Lihat ke Halaman Asli

Balqis Putri

Kontributor

Kecanduan Internet Remaja di Jakarta: Studi Wawancara

Diperbarui: 16 Februari 2023   11:57

Kompasiana adalah platform blog. Konten ini menjadi tanggung jawab bloger dan tidak mewakili pandangan redaksi Kompas.

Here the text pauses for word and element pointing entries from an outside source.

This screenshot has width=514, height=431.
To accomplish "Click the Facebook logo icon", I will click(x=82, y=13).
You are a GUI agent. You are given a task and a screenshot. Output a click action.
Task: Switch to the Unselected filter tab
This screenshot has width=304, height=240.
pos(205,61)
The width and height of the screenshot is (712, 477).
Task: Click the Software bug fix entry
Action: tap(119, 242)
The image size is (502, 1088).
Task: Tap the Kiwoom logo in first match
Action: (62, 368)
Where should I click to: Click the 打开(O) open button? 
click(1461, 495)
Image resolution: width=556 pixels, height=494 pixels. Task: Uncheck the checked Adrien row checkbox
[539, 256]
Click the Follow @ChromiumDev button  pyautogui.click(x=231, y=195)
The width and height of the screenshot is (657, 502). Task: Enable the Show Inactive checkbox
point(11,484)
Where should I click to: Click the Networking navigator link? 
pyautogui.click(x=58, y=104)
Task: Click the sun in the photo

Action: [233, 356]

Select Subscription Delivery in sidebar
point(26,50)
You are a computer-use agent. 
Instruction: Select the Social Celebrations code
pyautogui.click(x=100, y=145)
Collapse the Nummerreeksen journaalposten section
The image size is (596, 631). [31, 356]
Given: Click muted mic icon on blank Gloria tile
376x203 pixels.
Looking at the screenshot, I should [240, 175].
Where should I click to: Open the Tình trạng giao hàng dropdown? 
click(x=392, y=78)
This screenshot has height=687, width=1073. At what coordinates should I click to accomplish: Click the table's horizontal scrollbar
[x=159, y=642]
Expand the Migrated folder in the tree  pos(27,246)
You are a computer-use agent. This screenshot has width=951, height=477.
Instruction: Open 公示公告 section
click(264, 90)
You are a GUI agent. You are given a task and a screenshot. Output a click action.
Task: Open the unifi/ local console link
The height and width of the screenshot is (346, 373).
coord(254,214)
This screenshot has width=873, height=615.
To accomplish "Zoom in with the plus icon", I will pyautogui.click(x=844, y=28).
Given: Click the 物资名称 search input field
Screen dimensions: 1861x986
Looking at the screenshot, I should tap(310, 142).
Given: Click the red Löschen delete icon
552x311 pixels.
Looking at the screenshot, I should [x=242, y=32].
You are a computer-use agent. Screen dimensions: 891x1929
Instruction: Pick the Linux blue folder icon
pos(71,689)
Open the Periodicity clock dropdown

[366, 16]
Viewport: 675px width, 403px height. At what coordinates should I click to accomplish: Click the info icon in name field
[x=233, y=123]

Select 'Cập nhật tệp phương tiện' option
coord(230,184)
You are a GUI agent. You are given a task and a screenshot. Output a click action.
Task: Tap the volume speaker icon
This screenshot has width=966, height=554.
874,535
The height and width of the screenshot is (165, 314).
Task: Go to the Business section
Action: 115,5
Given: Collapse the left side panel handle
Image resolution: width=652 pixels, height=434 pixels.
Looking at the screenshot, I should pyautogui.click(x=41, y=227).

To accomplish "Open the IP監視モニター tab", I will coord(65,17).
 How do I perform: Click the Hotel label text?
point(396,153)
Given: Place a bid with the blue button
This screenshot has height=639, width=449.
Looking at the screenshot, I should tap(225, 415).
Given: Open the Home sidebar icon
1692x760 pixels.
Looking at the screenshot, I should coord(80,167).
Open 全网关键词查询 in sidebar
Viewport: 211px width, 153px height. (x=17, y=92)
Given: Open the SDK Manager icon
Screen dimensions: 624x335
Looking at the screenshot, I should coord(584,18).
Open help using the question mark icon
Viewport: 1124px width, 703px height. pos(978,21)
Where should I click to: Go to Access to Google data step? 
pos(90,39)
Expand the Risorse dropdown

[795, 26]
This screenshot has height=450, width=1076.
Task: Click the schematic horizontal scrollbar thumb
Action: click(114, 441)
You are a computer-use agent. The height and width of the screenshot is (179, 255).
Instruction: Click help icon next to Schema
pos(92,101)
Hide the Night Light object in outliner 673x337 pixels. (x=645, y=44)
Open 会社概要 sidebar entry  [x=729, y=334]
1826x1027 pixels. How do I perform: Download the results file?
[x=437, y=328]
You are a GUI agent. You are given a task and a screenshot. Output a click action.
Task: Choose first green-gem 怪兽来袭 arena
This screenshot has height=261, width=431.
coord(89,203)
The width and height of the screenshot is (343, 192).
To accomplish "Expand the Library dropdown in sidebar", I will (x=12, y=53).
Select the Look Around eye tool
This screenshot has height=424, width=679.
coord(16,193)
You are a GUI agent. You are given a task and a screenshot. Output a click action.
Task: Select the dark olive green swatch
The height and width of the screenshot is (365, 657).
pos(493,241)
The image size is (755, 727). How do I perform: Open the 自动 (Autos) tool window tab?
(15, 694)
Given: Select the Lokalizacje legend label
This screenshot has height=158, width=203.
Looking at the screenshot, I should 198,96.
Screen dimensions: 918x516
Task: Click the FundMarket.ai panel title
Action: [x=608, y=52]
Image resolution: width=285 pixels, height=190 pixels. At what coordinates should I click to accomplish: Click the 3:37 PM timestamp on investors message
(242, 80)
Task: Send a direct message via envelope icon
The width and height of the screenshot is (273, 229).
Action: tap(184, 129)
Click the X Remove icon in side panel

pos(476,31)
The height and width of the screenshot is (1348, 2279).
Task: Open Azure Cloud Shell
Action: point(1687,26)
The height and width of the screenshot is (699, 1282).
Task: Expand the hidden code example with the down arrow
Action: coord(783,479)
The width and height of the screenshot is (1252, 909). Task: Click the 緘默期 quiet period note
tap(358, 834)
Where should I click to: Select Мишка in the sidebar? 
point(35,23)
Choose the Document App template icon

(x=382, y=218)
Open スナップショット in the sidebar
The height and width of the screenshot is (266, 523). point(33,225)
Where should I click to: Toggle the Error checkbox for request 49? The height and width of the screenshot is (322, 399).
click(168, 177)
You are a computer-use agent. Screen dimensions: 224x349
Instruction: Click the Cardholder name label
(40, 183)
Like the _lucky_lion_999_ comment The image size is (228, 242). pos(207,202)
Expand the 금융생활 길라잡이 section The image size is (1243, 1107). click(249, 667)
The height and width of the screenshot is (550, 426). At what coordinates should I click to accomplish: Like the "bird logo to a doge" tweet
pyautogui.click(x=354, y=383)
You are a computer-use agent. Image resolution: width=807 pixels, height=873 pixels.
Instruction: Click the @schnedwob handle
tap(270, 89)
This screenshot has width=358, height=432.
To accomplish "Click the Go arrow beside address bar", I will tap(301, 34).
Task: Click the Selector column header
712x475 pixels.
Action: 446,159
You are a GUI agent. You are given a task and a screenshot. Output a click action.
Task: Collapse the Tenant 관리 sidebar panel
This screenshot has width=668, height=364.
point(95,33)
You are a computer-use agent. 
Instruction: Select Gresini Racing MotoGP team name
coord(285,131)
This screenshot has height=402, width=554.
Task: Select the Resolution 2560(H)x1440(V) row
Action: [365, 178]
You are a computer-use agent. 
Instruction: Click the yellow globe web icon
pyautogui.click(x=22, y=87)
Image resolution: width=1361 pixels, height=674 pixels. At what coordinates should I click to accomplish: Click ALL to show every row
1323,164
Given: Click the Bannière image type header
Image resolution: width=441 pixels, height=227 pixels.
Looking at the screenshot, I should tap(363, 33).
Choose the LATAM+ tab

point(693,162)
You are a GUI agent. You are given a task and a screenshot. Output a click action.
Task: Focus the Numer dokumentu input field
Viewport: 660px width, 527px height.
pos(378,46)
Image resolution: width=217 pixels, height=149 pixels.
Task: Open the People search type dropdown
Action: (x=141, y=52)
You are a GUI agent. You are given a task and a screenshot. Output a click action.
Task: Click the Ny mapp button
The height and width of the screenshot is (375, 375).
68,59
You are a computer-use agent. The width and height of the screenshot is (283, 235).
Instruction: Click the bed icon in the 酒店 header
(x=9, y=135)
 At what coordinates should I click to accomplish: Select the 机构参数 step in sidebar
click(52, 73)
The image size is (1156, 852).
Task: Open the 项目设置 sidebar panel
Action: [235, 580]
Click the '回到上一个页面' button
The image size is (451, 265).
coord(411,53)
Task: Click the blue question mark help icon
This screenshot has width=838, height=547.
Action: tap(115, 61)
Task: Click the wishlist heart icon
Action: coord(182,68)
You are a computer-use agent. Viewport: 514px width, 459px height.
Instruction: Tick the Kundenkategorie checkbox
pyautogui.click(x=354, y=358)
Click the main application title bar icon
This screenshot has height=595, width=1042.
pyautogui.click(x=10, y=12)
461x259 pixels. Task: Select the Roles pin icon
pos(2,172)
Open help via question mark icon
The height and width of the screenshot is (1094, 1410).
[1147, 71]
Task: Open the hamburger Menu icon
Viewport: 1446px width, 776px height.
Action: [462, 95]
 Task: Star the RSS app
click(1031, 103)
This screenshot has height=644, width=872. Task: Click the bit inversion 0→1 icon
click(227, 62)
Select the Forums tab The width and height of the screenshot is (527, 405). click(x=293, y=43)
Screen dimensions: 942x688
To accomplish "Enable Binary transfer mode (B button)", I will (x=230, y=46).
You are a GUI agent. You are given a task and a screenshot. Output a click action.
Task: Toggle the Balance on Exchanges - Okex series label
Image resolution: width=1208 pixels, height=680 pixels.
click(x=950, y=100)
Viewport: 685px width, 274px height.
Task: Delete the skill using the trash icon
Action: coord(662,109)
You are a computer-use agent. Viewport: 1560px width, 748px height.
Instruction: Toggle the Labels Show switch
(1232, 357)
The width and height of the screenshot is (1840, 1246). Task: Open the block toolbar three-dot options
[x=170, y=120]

Sosbud. Sumber ilustrasi: KOMPAS.com/Pesona Indonesia

Remaja secara bertahap menjadi populasi utama pengguna Internet. Namun, hanya ada sedikit penelitian tentang kecanduan internet remaja; sebagian besar penelitian yang relevan telah mengeksplorasi kecanduan internet mahasiswa atau orang dewasa. Data wawancara yang dikumpulkan dalam mini riset ini menegaskan kembali adanya gejala dan masalah yang disebutkan di atas. Misalnya, remaja yang kecanduan internet menunjukkan penggunaan internet secara kompulsif, meskipun sebenarnya mereka tidak melakukan apa-apa selain "berkeliaran" di internet. Mereka menunjukkan dorongan yang tak terkendali untuk meningkatkan jumlah waktu yang dihabiskan untuk online dan mengalami kesulitan untuk mengurangi penggunaan Internet yang berlebihan. Salah satu subjek menyatakan bahwa "Bagi saya, Internet bukanlah alat, sudah menjadi kebiasaan atau rutinitas sehari-hari."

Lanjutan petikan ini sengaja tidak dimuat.